Scientific classification
- Kingdom: Animalia
- Phylum: Chordata
- Class: Mammalia
- Order: Chiroptera
- Family: Phyllostomidae
- Genus: Vampyriscus
- Species: V. bidens
- Binomial name: Vampyriscus bidens Dobson, 1878
- Synonyms: Vampyressa bidens

= Bidentate yellow-eared bat =

- Genus: Vampyriscus
- Species: bidens
- Authority: Dobson, 1878
- Conservation status: LC
- Synonyms: Vampyressa bidens

Species of bat in the family Phyllostomidae

The bidentate yellow-eared bat (Vampyriscus bidens) is a species of bat in the family Phyllostomidae, native to South America. Formerly classified in the Vampyressa genus, phylogenetic analyses support its inclusion in Vampyriscus.

■ **EXTRACTED MATERIAL**
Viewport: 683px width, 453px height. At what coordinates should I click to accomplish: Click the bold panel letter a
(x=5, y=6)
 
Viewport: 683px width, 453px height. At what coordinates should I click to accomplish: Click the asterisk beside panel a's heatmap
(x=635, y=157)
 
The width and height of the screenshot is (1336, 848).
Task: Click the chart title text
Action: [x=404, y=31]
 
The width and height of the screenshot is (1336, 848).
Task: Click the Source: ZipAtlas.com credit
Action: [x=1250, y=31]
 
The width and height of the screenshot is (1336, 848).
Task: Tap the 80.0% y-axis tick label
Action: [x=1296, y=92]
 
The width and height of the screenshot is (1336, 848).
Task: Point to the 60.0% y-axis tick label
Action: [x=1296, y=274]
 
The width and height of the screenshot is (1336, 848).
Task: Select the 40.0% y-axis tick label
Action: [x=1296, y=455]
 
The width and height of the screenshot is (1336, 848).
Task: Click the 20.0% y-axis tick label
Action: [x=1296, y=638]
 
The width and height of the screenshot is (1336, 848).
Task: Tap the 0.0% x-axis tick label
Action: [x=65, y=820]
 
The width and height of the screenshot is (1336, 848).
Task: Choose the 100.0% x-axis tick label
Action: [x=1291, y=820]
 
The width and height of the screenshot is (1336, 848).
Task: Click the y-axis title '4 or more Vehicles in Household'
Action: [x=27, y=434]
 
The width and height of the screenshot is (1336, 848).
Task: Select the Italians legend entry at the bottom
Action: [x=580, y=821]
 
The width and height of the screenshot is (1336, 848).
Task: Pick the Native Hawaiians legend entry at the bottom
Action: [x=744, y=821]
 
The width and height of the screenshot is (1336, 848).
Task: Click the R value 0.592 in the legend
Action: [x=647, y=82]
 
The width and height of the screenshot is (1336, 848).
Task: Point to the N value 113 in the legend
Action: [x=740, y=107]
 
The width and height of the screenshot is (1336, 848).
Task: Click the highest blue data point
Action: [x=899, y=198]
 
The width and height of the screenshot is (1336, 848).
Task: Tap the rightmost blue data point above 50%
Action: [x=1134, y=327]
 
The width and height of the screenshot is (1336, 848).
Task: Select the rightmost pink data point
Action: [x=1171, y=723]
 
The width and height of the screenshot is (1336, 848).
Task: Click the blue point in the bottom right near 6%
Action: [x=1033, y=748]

■ **EXERCISE A**
According to the text on the bidentate yellow-eared bat, in which genus was this species formerly classified?
■ **EXERCISE B**
Continue the text on the bidentate yellow-eared bat from where it stops.

■ **TASK ANSWER A**
Vampyressa

■ **TASK ANSWER B**
==Description==
Small in size, it measures only 5 to 6 cm in head-body length, and weighs approximately 12 g. Males are larger than females. The fur is pale to dark brown over most of the body, becoming slightly paler on the neck and shoulders, and fading to greyish on the underparts. There are white stripes on each side of the face; a broader one above the eyes, and a narrower, less distinct one, running along the cheek. The borders and tragus of the ears, and also the margins of the nose-leaf, are bright yellow.

The bat has a short, broad, muzzle, with a prominent, spear-like, nose-leaf. The "bidentate" part of the name refers to the fact that there are normally only a single pair of incisors in the lower jaw, whereas all other yellow-eared bats have two pairs. However, this is not true of all individuals, some of which do have two pairs of lower incisors like their relatives.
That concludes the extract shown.